A machine learning framework to support in-situ assessment of residual stress state
Author
Carla Ferreira Andrade Cunha
Advisor
- Advisor Jefferson de Oliveira Gomes
Defense Date
29/08/2025
Thesis Number
80610
Abstract
Electrification imposes new challenges on gear manufacturing, demanding more robust finishing processes to ensure surface integrity under higher loads and tighter tolerances. In this context, residual stress emerges as a key indicator due to its strong link to fatigue resistance and component durability. However, current residual stress measurement methods are unsuitable for high-productivity environments, creating a gap that demands innovative approaches. In response to these demands, this thesis presents a machine learning framework capable of predicting residual stress during gear grinding, using non-destructive instrumentation. The research was structured into three phases: (1) the building of a comprehensive grinding dataset designed for machine learning; (2) the development of an ANN framework with pre-processing, feature selection via genetic algorithms, and hyperparameter optimization using grid search and cross-validation; and (3) a rigorous evaluation of model performance against experimental data using multiple error metrics while accounting for measurement uncertainty. A total of 678 samples were collected using online monitoring signals under finishing and roughing conditions selected to reflect a wide and realistic range of residual stress states observed in gear profile grinding.
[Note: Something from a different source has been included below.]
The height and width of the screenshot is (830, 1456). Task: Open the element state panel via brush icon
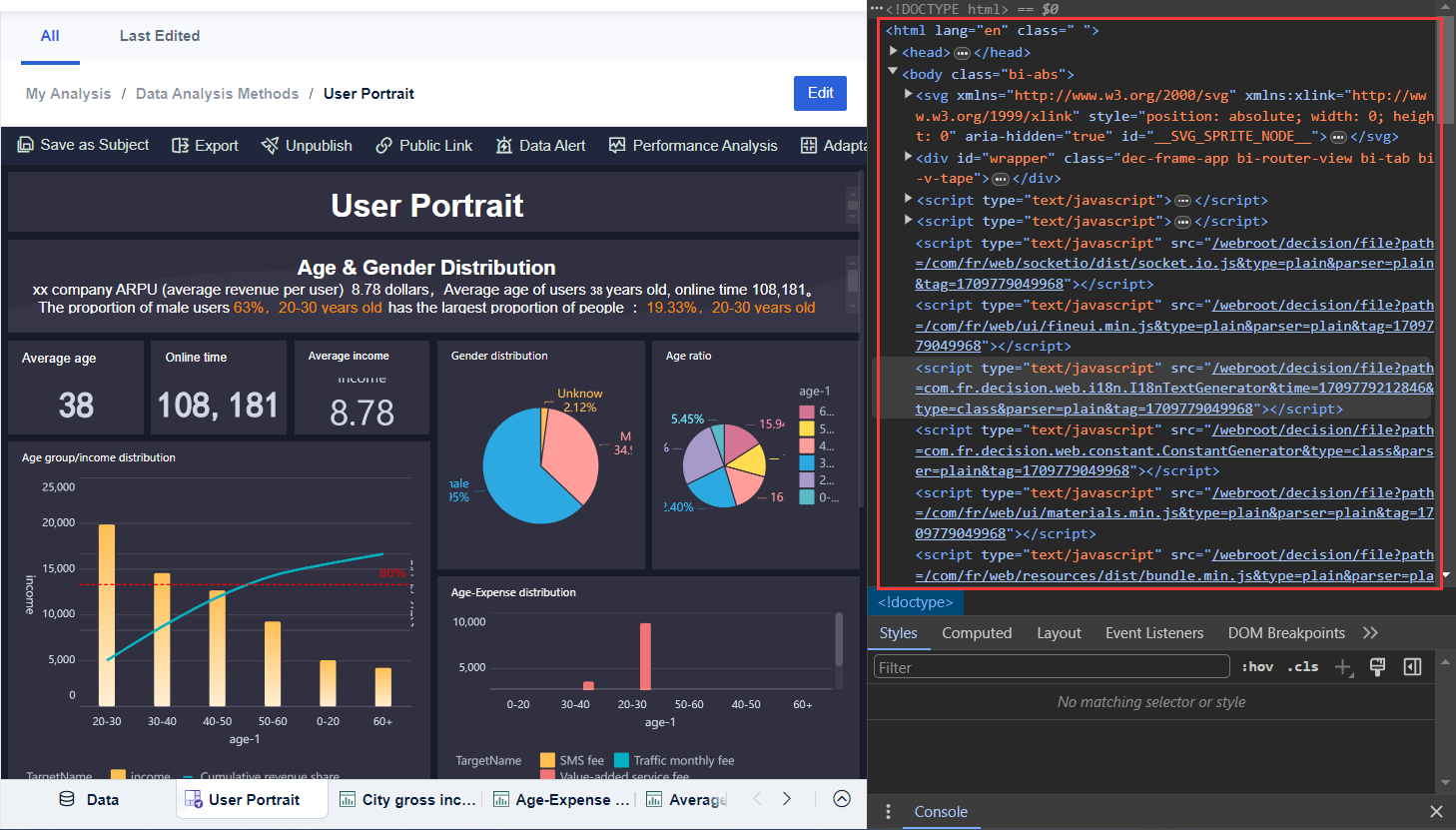point(1378,665)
The best-performing models relied solely on process signals (grinding force and spindle current) from which features such as Energy, Slope, Skewness, MSF, and Kurtosis were extracted. These features captured critical aspects of the grinding interaction, including signal magnitude, trend, asymmetry, and frequency content. Such characteristics are directly related to near-surface deformation and the development of residual stresses, reinforcing their relevance for predictive modeling. Both models achieved MAE below 30 MPa (3.80%), RMSE below 40 MPa, and prediction errors ranging from 0.5 to 119.1 MPa (0.10% to 13.20%). Furthermore, the mean error was below the experimental uncertainty, with only 25% of predictions outside the defined limits. Thus, the framework meets industrial needs by providing average residual stress values for process compliance checks, with online and efficient execution, representing a solid first step toward its integration into intelligent, data-driven manufacturing systems.